(Data for locating words and elements)
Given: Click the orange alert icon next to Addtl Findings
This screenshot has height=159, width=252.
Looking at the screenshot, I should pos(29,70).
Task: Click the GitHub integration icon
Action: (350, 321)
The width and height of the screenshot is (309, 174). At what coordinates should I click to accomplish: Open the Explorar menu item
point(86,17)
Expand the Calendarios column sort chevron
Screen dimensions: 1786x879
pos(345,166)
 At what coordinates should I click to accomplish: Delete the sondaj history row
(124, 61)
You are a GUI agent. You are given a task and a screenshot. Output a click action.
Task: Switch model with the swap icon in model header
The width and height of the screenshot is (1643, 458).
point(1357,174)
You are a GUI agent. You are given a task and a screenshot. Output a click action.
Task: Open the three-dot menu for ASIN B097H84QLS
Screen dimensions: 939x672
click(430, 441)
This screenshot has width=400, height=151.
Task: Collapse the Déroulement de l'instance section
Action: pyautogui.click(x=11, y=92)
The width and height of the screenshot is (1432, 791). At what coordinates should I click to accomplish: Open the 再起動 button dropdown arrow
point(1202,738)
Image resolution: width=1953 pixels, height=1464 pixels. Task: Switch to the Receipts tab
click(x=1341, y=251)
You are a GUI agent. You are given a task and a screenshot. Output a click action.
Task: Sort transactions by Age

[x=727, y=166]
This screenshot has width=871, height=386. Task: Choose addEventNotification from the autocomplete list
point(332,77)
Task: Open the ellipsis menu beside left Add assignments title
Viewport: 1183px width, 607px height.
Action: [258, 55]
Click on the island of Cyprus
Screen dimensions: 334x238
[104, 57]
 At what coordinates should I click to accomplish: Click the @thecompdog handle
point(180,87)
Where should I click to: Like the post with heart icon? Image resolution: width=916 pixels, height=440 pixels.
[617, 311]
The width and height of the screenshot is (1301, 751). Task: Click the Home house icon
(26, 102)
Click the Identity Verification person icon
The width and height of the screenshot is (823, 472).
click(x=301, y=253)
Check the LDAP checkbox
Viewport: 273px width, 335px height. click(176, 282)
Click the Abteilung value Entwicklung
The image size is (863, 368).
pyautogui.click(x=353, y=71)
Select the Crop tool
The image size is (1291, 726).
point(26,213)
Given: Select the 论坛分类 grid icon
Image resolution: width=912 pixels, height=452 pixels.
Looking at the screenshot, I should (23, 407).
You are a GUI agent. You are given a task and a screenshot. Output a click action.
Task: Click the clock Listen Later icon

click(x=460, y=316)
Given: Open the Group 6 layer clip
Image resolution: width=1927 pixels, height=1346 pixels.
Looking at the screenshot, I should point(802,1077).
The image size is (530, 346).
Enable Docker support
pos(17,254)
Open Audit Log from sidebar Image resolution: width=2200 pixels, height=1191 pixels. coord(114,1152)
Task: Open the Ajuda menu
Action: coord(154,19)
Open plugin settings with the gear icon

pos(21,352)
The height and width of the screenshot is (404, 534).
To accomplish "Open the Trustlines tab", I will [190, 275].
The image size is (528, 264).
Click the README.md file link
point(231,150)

Instructions for the task: Copy out, unchanged, the stretch of the records from the line containing "Given: Select the 论坛分类 grid icon" through the end of the records.

Output of the exercise:
Given: Select the 论坛分类 grid icon
Image resolution: width=912 pixels, height=452 pixels.
Looking at the screenshot, I should (23, 407).
You are a GUI agent. You are given a task and a screenshot. Output a click action.
Task: Click the clock Listen Later icon

click(x=460, y=316)
Given: Open the Group 6 layer clip
Image resolution: width=1927 pixels, height=1346 pixels.
Looking at the screenshot, I should point(802,1077).
The image size is (530, 346).
Enable Docker support
pos(17,254)
Open Audit Log from sidebar Image resolution: width=2200 pixels, height=1191 pixels. coord(114,1152)
Task: Open the Ajuda menu
Action: coord(154,19)
Open plugin settings with the gear icon

pos(21,352)
The height and width of the screenshot is (404, 534).
To accomplish "Open the Trustlines tab", I will [190, 275].
The image size is (528, 264).
Click the README.md file link
point(231,150)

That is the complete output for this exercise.